Instructions for the task: Reproduce word for word the lines in the rows below, from the line holding "What do you see at coordinates (49, 34)" through the line holding "center [308, 228].", inclusive.

Dataset items:
-- -- --
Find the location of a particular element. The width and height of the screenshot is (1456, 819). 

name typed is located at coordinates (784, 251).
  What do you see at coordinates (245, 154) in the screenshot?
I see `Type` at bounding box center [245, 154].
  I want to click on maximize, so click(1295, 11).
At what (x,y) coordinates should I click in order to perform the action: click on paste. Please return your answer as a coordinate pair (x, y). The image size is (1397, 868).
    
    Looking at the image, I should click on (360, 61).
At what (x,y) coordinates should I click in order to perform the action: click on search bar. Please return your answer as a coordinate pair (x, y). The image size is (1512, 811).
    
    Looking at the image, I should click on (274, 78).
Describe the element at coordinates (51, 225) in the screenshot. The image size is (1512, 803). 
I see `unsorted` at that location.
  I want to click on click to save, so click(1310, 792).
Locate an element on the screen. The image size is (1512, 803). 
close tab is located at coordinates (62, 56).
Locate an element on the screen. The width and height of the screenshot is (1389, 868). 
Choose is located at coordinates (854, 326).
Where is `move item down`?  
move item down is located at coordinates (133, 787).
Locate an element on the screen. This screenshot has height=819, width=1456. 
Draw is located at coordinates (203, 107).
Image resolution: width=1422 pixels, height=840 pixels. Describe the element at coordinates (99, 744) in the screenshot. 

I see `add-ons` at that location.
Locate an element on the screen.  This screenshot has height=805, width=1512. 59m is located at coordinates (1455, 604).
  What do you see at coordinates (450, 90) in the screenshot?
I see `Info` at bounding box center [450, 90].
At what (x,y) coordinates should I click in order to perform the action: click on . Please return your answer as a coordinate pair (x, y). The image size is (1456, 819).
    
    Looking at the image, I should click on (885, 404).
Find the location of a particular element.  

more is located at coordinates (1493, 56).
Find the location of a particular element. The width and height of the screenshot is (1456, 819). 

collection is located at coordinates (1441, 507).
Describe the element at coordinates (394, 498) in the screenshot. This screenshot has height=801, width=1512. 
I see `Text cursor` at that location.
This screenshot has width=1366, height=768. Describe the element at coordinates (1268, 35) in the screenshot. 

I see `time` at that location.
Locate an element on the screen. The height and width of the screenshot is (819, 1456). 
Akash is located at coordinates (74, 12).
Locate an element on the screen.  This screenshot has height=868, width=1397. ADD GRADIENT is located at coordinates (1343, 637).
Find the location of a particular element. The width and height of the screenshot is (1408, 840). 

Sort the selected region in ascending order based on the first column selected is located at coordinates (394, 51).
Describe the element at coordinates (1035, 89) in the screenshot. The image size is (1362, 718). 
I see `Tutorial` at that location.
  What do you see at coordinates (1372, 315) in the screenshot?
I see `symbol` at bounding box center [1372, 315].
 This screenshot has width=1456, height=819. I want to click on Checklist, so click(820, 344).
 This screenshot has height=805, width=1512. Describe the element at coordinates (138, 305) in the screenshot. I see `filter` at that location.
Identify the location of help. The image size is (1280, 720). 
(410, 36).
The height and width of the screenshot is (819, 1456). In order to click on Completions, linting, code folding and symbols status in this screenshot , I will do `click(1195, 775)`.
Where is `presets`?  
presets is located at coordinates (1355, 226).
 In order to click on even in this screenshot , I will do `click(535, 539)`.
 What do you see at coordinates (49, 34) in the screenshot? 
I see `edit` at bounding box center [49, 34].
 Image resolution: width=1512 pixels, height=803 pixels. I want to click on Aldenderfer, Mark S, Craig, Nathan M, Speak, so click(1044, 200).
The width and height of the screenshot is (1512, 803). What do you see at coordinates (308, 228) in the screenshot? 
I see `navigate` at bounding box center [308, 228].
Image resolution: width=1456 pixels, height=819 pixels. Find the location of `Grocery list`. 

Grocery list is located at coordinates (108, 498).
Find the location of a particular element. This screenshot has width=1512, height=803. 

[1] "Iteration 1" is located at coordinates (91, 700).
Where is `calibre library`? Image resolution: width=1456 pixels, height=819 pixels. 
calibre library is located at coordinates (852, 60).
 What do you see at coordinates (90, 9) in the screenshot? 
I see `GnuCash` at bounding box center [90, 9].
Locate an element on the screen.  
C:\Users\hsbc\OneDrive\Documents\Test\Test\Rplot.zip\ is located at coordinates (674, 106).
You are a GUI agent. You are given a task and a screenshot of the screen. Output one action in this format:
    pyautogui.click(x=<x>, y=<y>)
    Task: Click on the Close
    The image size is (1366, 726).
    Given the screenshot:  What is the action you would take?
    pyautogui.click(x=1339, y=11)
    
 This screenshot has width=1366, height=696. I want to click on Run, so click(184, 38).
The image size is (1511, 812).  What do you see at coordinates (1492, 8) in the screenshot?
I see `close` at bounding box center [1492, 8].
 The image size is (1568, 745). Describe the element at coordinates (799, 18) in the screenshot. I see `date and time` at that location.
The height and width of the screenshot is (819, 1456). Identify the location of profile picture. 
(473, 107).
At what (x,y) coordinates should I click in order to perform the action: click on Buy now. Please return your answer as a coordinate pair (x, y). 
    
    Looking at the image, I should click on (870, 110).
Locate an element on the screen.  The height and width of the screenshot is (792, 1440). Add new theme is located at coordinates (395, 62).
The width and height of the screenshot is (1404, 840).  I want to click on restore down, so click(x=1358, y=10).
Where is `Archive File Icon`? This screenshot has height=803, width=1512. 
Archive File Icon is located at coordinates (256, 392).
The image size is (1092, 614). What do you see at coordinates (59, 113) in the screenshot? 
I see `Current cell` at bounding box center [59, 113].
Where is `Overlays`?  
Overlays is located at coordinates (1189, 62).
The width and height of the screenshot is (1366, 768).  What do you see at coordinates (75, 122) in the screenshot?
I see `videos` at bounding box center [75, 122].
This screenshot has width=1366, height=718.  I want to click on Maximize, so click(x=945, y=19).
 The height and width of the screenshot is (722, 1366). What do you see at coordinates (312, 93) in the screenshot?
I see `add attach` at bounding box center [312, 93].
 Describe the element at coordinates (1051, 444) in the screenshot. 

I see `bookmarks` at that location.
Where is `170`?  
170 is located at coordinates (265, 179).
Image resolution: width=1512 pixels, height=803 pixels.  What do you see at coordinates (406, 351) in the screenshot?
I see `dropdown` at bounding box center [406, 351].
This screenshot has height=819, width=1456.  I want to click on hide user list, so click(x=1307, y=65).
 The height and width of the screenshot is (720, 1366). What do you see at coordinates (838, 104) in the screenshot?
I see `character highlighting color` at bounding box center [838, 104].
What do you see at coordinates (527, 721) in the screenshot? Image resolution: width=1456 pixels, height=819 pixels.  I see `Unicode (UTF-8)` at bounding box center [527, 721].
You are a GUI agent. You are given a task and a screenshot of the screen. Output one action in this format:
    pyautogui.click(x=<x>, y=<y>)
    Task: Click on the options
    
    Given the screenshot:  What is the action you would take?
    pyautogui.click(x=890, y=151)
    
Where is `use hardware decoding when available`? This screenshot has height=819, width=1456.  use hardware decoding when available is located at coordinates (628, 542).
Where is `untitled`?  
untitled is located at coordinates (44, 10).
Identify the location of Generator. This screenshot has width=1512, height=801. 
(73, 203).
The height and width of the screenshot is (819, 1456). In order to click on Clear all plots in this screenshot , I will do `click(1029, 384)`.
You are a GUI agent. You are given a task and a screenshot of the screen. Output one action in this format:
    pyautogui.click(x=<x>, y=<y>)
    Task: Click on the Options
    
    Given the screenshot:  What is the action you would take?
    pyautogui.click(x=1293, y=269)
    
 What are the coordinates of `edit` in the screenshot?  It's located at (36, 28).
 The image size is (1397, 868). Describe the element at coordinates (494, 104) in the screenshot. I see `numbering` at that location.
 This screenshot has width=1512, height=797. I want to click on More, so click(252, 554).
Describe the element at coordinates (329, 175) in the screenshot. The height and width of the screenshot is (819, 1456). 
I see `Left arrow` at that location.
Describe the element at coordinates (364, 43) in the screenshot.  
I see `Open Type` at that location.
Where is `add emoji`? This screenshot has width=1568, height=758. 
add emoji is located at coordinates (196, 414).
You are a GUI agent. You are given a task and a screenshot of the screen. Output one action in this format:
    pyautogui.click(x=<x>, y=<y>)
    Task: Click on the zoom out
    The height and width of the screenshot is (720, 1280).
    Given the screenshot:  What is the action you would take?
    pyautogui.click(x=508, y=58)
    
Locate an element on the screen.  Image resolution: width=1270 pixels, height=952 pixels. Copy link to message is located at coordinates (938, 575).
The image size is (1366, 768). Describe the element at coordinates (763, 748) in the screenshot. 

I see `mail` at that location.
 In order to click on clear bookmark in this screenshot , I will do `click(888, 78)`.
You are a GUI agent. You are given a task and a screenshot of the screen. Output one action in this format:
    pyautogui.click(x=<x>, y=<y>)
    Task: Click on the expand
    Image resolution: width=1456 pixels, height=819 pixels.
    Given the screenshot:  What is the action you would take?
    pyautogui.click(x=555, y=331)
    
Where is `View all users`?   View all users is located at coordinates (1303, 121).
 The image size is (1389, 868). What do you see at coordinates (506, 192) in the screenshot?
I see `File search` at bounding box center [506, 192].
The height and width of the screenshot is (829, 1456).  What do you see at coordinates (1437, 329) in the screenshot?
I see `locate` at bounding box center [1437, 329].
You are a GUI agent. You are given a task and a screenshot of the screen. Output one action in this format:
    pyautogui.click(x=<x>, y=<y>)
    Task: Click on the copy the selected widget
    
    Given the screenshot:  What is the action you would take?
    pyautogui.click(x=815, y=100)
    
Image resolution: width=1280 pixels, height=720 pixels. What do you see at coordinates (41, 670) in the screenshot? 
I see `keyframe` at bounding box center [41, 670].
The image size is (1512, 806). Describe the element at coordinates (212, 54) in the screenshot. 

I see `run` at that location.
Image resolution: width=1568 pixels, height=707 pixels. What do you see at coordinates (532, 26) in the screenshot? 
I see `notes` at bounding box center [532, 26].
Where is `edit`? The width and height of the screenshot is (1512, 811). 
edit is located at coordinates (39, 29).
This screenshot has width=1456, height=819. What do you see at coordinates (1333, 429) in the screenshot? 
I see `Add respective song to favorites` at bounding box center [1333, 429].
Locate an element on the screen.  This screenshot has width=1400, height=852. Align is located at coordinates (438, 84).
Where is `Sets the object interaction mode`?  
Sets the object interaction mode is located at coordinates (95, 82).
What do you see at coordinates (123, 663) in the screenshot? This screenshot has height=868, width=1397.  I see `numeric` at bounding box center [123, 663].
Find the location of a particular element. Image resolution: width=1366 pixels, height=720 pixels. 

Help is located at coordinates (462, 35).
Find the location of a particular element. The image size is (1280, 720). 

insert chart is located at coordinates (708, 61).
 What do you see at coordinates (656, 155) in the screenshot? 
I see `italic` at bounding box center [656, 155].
-- -- --
Correct answer:
 What do you see at coordinates (49, 34) in the screenshot? 
I see `edit` at bounding box center [49, 34].
 Image resolution: width=1512 pixels, height=803 pixels. I want to click on Aldenderfer, Mark S, Craig, Nathan M, Speak, so click(1044, 200).
The width and height of the screenshot is (1512, 803). What do you see at coordinates (308, 228) in the screenshot? 
I see `navigate` at bounding box center [308, 228].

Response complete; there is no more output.